# The task
Take each line of the records below that contains the string "Close" and copy it.

Saved entries:
↓↓↓

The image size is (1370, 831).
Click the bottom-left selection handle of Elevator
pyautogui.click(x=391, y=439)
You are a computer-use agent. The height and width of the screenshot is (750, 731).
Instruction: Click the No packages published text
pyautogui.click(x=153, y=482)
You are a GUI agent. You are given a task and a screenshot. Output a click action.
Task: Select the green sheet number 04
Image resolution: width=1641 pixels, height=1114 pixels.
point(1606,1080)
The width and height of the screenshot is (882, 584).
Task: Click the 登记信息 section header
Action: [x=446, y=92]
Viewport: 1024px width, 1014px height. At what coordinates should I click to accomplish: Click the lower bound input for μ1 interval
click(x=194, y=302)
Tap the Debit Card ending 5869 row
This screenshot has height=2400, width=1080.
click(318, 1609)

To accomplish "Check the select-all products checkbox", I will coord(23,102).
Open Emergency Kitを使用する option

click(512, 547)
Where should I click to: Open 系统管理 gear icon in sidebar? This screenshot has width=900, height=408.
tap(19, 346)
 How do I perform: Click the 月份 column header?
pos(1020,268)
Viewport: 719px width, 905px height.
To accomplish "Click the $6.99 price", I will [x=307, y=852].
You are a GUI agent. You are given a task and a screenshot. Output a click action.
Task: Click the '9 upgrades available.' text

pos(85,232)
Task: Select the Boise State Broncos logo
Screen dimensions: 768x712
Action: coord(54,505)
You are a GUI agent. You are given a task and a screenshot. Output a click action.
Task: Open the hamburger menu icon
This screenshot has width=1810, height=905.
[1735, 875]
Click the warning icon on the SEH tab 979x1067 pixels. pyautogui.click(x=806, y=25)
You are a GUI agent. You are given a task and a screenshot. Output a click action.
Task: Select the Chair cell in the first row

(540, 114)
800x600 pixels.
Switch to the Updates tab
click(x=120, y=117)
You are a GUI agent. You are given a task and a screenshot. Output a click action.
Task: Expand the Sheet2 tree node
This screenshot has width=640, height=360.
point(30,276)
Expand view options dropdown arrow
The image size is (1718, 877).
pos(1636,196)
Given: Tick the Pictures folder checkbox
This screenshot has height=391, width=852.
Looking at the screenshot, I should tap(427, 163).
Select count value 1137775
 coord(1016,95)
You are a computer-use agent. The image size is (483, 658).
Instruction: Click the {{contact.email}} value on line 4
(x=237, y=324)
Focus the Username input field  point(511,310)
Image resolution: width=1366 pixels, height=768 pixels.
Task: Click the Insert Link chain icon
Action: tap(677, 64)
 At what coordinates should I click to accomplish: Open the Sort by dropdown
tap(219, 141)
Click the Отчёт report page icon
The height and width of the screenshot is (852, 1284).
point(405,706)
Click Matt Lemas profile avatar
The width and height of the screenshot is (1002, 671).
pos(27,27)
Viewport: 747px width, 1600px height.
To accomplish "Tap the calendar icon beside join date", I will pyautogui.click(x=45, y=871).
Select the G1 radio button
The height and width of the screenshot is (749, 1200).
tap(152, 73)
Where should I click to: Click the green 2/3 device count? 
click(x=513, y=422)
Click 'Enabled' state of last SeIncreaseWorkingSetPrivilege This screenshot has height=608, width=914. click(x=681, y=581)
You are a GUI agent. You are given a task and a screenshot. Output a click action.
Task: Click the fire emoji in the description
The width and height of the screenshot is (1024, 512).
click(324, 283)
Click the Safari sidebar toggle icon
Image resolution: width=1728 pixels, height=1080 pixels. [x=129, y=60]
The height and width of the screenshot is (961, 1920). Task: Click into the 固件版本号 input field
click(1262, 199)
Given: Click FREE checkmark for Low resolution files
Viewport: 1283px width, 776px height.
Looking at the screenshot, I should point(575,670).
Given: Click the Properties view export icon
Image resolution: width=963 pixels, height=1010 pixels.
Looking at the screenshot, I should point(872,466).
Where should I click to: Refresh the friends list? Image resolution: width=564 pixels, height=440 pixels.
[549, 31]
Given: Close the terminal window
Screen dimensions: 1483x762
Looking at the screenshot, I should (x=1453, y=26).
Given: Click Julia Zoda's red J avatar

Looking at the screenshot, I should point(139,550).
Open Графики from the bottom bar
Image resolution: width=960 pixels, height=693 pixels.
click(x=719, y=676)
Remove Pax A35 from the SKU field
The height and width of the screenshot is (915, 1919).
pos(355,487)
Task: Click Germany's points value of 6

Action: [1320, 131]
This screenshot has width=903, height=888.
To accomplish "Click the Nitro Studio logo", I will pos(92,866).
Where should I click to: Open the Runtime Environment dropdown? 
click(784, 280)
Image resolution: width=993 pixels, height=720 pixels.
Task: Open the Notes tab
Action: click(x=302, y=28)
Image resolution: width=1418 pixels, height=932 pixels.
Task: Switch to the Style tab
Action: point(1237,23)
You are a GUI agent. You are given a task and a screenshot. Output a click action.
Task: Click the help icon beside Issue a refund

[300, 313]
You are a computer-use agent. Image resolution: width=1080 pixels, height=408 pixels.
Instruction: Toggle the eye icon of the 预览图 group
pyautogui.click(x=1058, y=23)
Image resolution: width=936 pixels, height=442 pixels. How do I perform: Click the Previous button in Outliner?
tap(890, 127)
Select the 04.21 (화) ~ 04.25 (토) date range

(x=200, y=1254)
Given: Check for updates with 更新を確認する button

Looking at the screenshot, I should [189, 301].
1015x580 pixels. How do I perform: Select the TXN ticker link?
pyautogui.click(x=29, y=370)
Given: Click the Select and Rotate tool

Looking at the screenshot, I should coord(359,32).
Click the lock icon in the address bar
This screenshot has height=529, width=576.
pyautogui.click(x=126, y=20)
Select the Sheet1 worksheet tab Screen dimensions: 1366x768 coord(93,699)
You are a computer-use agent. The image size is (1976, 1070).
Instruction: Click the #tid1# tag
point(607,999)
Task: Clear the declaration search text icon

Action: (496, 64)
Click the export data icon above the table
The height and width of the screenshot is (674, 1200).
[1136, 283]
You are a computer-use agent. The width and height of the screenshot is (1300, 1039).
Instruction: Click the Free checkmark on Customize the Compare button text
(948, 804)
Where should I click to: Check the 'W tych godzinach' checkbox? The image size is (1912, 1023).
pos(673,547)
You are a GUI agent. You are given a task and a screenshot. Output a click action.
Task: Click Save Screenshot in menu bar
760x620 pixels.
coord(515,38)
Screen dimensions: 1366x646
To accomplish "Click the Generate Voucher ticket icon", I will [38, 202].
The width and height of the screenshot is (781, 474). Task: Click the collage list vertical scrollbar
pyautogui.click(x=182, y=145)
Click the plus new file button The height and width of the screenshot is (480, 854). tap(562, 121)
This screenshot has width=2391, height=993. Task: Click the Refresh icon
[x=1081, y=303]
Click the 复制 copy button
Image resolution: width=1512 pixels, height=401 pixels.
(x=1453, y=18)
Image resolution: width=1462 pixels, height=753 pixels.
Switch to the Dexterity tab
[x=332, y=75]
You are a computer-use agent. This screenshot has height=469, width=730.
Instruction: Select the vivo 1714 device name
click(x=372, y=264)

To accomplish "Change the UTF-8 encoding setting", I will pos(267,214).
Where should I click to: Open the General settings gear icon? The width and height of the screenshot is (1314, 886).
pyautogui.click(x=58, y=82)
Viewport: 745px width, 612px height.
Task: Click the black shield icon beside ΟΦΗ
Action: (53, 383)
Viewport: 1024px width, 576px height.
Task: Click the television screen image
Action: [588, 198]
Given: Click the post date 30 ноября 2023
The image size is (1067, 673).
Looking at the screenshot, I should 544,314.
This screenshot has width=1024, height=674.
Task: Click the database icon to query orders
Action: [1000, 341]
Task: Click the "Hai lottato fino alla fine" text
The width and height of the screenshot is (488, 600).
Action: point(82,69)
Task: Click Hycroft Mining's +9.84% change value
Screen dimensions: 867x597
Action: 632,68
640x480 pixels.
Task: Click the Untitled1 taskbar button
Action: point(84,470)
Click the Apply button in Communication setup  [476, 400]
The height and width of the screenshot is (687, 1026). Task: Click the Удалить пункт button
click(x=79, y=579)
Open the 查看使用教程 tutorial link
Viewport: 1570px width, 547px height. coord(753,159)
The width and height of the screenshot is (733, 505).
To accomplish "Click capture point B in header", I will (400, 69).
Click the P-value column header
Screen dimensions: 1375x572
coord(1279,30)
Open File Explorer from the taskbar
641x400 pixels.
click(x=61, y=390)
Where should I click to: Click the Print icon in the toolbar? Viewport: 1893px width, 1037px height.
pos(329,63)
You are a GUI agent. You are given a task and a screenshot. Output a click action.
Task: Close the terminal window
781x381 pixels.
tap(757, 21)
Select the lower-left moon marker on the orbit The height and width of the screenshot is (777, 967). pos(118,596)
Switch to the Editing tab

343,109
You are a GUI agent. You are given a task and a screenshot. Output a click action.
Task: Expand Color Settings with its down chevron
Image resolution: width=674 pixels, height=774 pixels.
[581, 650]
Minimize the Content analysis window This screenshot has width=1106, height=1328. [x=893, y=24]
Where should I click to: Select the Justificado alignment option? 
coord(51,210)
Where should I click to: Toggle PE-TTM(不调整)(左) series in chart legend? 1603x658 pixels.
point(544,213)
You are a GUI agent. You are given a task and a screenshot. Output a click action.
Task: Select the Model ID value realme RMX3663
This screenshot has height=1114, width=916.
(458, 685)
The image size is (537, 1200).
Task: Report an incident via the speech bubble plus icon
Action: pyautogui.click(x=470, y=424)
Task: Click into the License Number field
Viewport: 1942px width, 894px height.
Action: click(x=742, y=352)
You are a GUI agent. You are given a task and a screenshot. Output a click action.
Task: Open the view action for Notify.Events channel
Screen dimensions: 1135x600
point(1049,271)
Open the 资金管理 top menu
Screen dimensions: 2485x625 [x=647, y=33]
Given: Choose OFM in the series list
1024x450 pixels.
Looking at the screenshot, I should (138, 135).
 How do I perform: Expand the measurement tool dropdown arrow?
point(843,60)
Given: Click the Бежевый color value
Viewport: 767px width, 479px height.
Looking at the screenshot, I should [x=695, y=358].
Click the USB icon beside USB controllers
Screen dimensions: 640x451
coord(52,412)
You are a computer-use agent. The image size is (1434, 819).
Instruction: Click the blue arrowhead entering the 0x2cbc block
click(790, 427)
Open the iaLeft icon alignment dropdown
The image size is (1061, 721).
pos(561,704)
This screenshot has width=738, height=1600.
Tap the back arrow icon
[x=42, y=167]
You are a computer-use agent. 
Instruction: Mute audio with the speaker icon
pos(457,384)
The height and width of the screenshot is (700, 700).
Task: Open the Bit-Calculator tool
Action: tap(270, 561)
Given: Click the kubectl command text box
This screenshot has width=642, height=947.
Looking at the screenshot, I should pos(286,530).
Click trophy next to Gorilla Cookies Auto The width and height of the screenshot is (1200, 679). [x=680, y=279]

↑↑↑

# Result below
Given: Close the terminal window
Task: Close the terminal window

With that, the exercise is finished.